REQUIRED TASK
Please output every one of the entries below verbatim, line for line.

SUPPLIED MATERIAL

============

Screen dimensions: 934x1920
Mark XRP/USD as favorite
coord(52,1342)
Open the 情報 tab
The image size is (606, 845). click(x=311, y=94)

============

SOLVED EXERCISE
Screen dimensions: 934x1920
Mark XRP/USD as favorite
coord(52,1342)
Open the 情報 tab
The image size is (606, 845). click(x=311, y=94)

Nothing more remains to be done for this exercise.